My second-born turned 8 last week. I know this is a cliche saying, but yes, I truly can't believe it. There's a fire in his soul and convictions planted deep within his bones that I know will all be used to change the world in some way, shape or form. He's passionate, hilarious, wildly creative, and has the softest heart hidden behind a tough shell. He can see right through inauthenticity and isn't afraid to speak his mind. I admire his boldness, his self-confidence, and self-assuredness.
He has been the hardest of my four to let grow up; the one whose little years I never want to end. His newborn stage was my favorite-I'm not sure if it was because I knew what I was doing a little more the second time around, or because he was so snuggly and mellow, but I would do his first year of life 100 times over! He made the "terrible two's" look like nothing and melted my heart on a daily basis with his cuddles and sweet personality.
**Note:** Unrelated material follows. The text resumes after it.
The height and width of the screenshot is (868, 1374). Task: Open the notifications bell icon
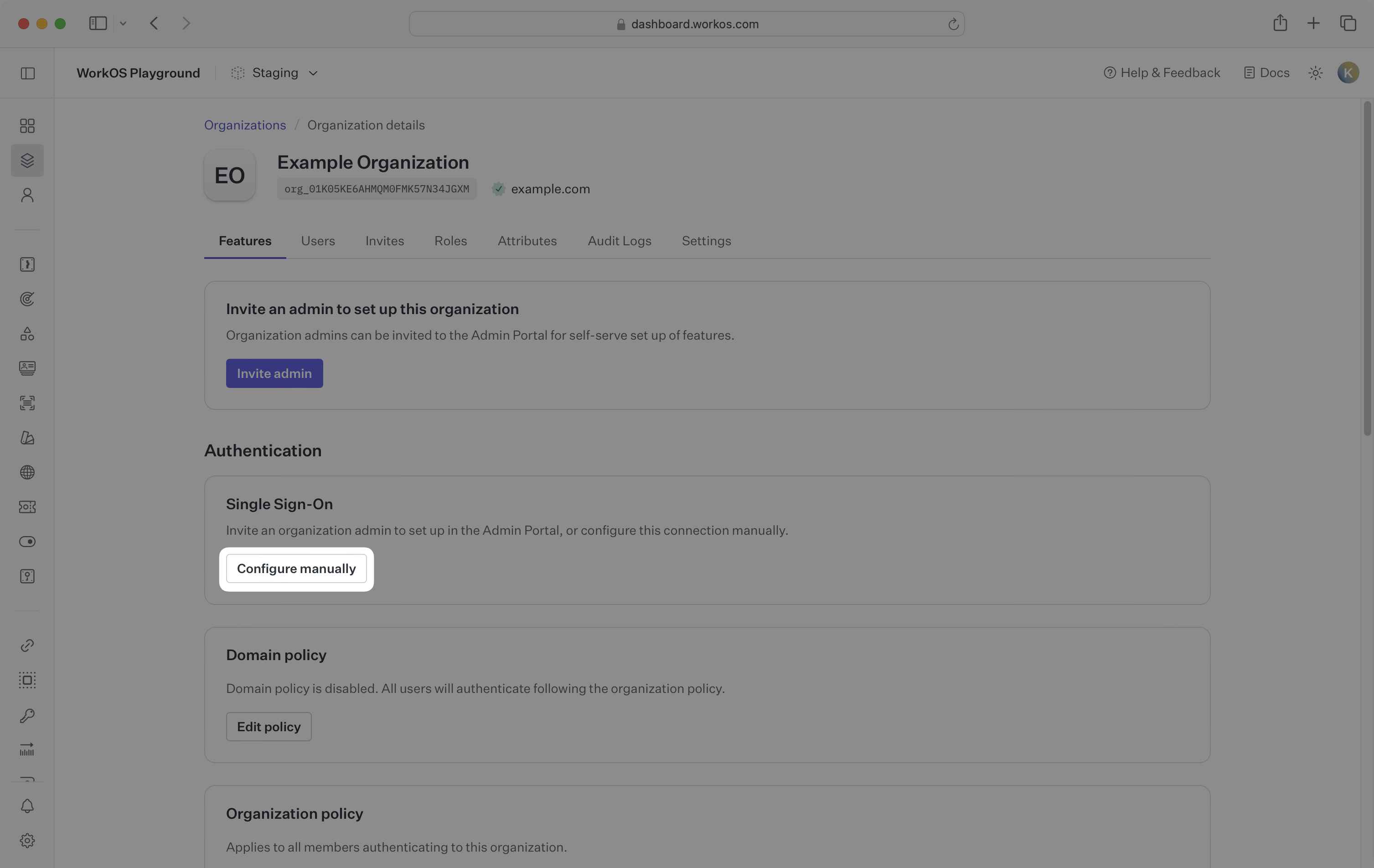coord(27,806)
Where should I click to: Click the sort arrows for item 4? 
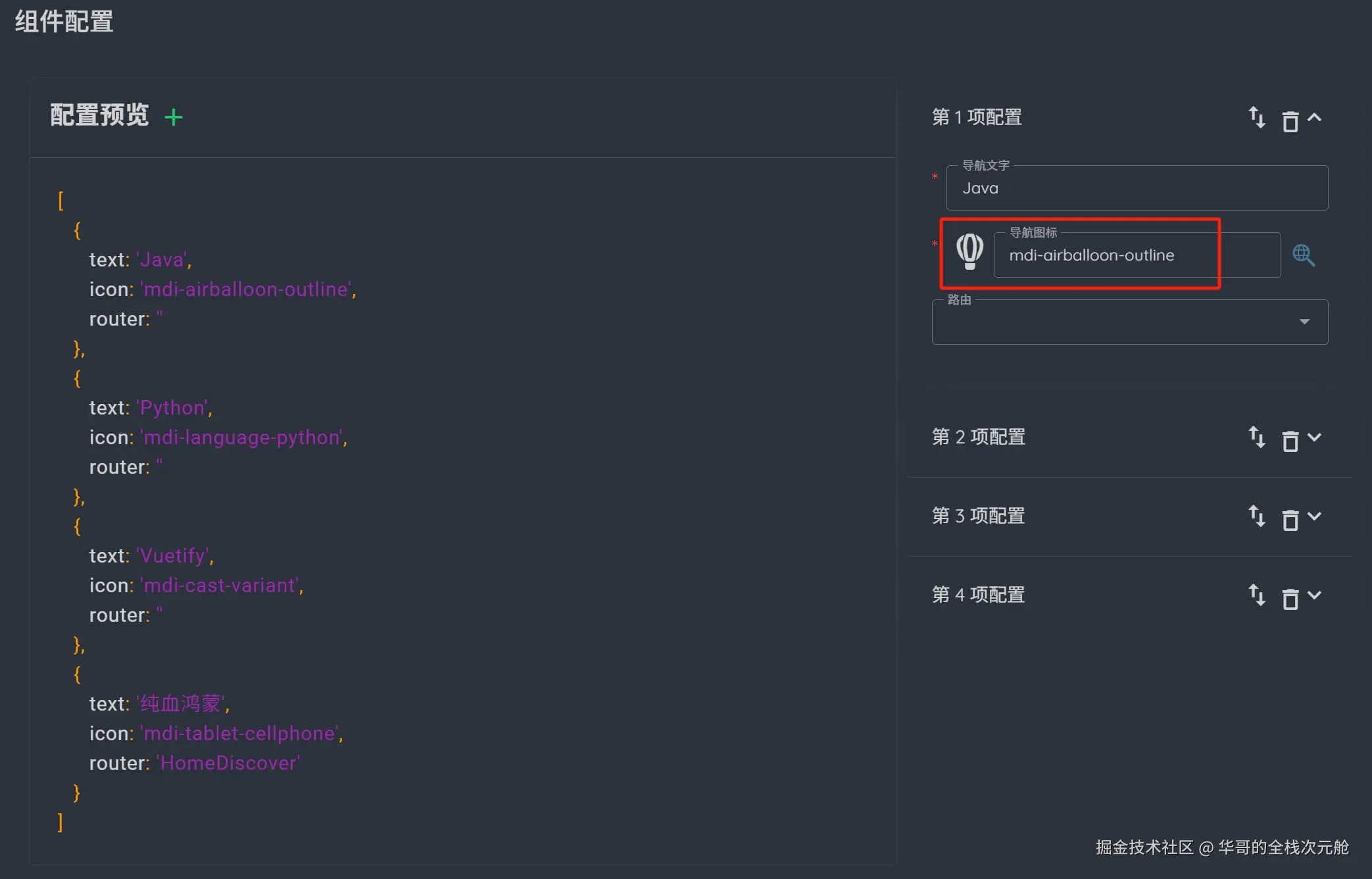1256,595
He's a creative, a thinker, a tell-it-like-it-is kid and braver than I've ever been. He comes alive when he's given freedom and choices. He both humbles me and teaches me on a daily basis.
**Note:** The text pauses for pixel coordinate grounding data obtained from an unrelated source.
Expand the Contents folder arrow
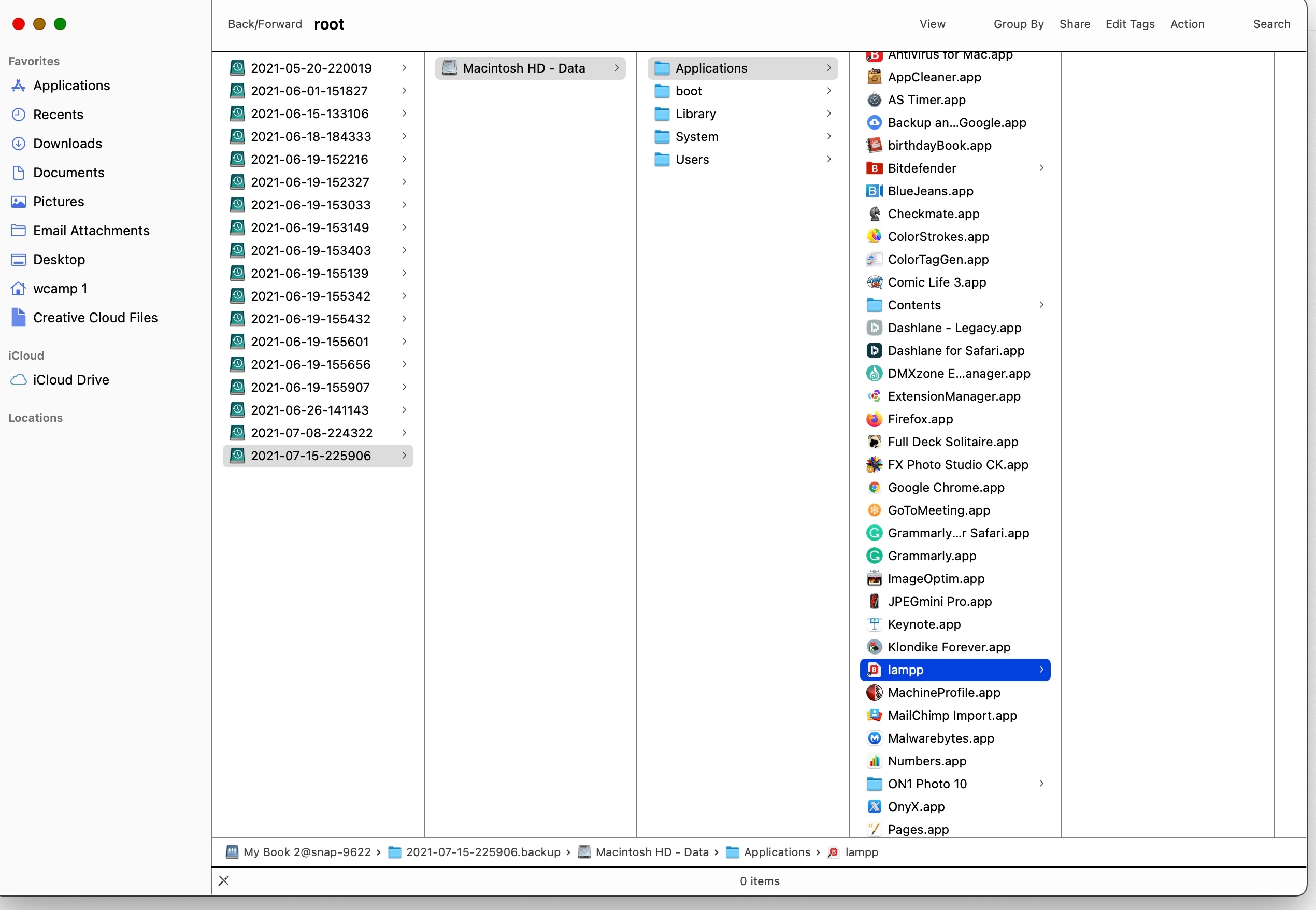1316x910 pixels. pos(1041,305)
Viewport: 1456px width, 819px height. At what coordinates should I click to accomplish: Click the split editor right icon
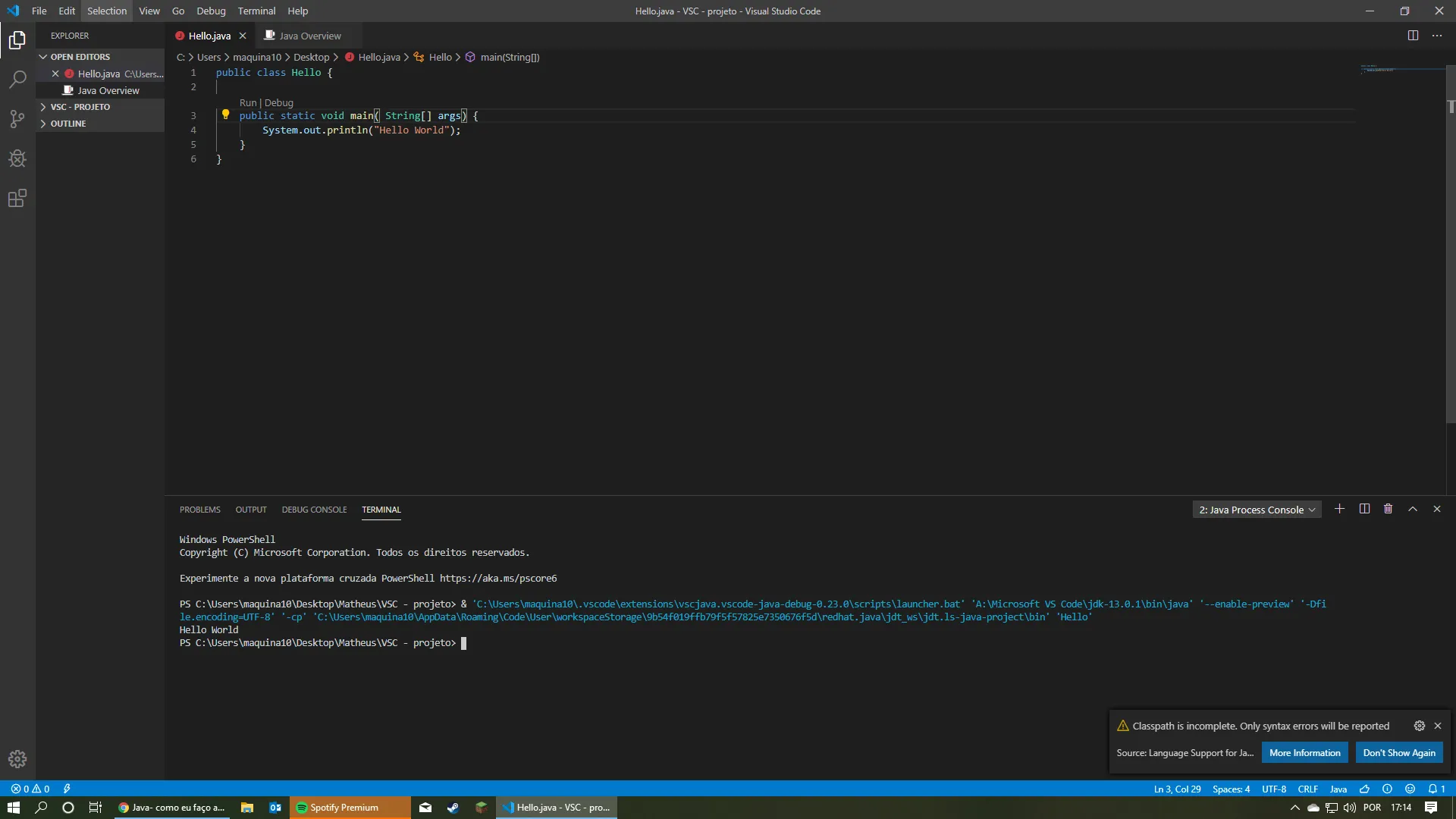point(1413,36)
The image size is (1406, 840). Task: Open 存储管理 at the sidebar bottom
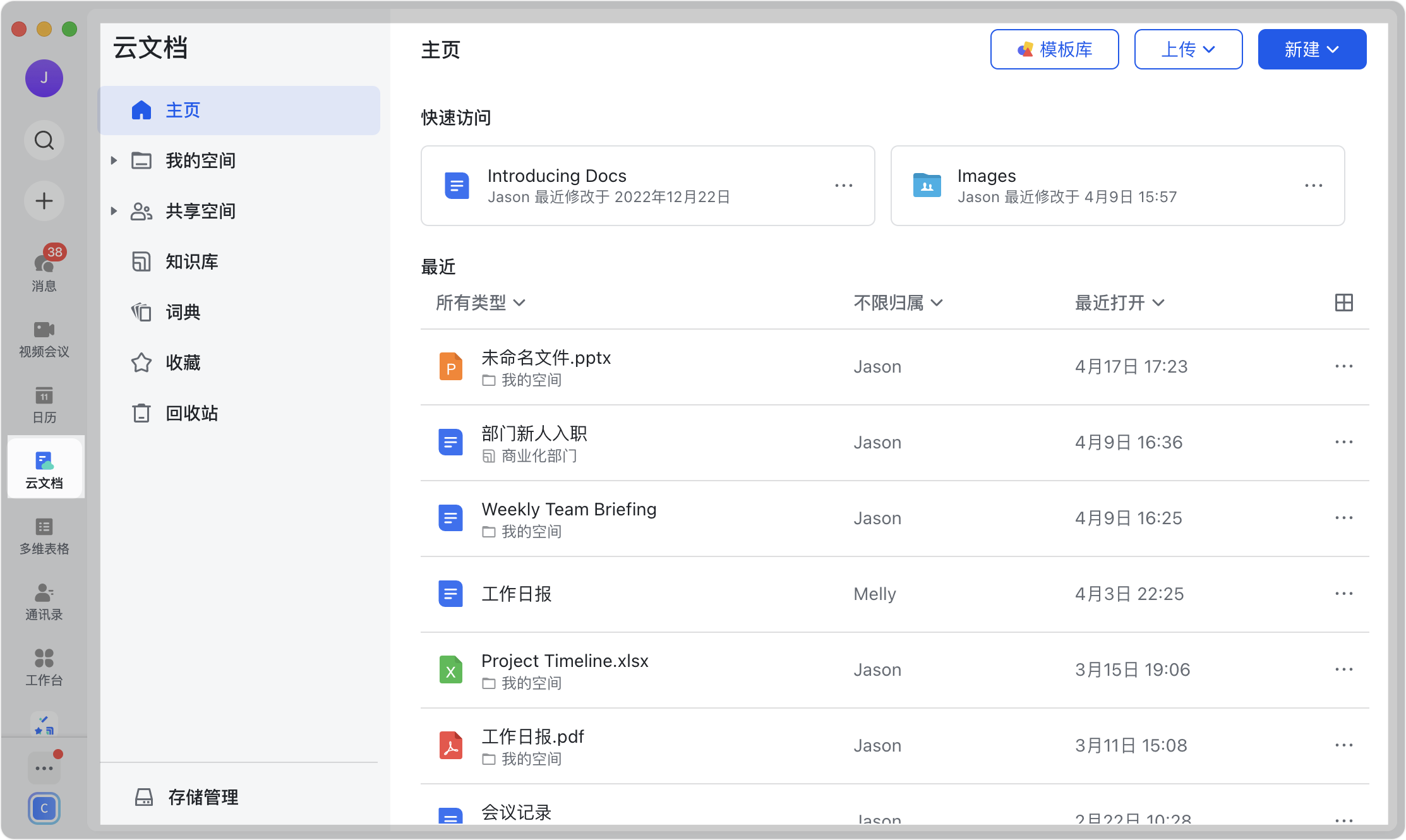(x=203, y=797)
These last few years, watching him grow and develop as a person with interests and hobbies and personality, has been equal parts challenging and rewarding. I've said often that motherhood is a refining process, and for whatever reason, God chose this child of mine to refine me the most. Growth can be painful but I'm grateful that it has caused me to become the mother that each of my children need me to be.
Happy birthday buddy! Being your mama is such a GIFT!